WHAT TO WORK ON ▸
In full and without error, repeat the entries below.
Segment Start: EXERCISE DATA
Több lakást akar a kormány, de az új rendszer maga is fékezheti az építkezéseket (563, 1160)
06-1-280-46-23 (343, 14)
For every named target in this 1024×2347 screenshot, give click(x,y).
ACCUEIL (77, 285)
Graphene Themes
Segment End: EXERCISE DATA
RESULT OF THIS TASK ▸
Több lakást akar a kormány, de az új rendszer maga is fékezheti az építkezéseket (563, 1160)
06-1-280-46-23 (343, 14)
For every named target in this 1024×2347 screenshot, give click(x,y).
ACCUEIL (77, 285)
Graphene Themes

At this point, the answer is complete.